Women & girls deserve an equal chance to play football

Equal opportunity is everything, in sport, but also in life. Realising your potential in anything carries so many more obstacles without the opportunity to get started in the first place.

Women’s football has been full of pioneers and trailblazers over the last 50 years, since the FA repealed its archaic ban on the sport. But now female participation in football is increasingly normalised – that is what those at the highest level want it to be…just normal.

Att1...

It all has to start with that first chance, though.

If a young girl has an opportunity to play football, she can dream of a career in the game just like boys have always done. We are now seeing the first generation of female players emerging for whom a career as a professional career has always been a possibility.

But in England that only exists in the WSL, with the Women’s Championship still semi-pro at most.

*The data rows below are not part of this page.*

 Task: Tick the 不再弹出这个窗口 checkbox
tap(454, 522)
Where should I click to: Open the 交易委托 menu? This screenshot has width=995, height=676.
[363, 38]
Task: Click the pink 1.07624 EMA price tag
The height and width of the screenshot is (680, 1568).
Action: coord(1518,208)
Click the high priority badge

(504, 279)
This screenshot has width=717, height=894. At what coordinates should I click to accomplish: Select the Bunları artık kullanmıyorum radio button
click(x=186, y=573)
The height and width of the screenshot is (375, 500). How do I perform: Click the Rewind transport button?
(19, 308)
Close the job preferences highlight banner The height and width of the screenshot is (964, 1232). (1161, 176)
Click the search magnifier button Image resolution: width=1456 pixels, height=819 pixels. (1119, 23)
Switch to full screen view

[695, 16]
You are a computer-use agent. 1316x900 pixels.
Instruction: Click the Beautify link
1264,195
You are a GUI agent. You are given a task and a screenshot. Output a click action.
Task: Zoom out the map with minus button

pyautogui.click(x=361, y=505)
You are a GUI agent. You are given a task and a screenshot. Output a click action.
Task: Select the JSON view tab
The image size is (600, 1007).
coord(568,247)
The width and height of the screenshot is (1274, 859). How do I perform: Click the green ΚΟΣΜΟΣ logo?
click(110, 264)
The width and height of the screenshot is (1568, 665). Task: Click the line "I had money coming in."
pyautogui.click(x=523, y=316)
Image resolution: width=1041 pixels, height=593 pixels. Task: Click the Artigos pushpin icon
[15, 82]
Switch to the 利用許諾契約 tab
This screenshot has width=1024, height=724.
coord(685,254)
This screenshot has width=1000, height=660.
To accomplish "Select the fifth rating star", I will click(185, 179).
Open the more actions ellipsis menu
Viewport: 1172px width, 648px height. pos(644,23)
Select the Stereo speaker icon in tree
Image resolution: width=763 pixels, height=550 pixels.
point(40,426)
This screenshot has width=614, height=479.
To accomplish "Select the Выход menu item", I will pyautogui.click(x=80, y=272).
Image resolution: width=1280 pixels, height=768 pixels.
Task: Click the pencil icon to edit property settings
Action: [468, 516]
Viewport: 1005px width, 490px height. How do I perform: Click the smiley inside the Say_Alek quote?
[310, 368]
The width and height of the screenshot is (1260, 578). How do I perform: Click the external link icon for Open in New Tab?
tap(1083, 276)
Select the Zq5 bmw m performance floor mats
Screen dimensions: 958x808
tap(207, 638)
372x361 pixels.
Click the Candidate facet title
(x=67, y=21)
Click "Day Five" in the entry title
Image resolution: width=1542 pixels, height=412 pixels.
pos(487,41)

More investment towards the top of the pyramid will help that – in addition to already sponsoring the WSL, Barclays will partner with the Championship from 2022/23 onwards. Overall, the bank has invested £30m into the development of women’s football.

But football matters at the grassroots level too, and that initial ‘chance’ to play.

Already, Barclays initiatives mean that 63% of girls in schools can access football. But by 2024 the target is for all girls in England to have equal access to football in schools.

Playing football doesn’t always have to end in a full-time career. But the benefits even for those who just play recreationally are huge.

On top of the obvious upside of physical exercise, it promotes teamwork, and lasting positive effect – 80% of girls show more confident behaviour because of playing football. Manchester United and England star Ella Toone even told 90min in March that you ‘make friends for life’ in football.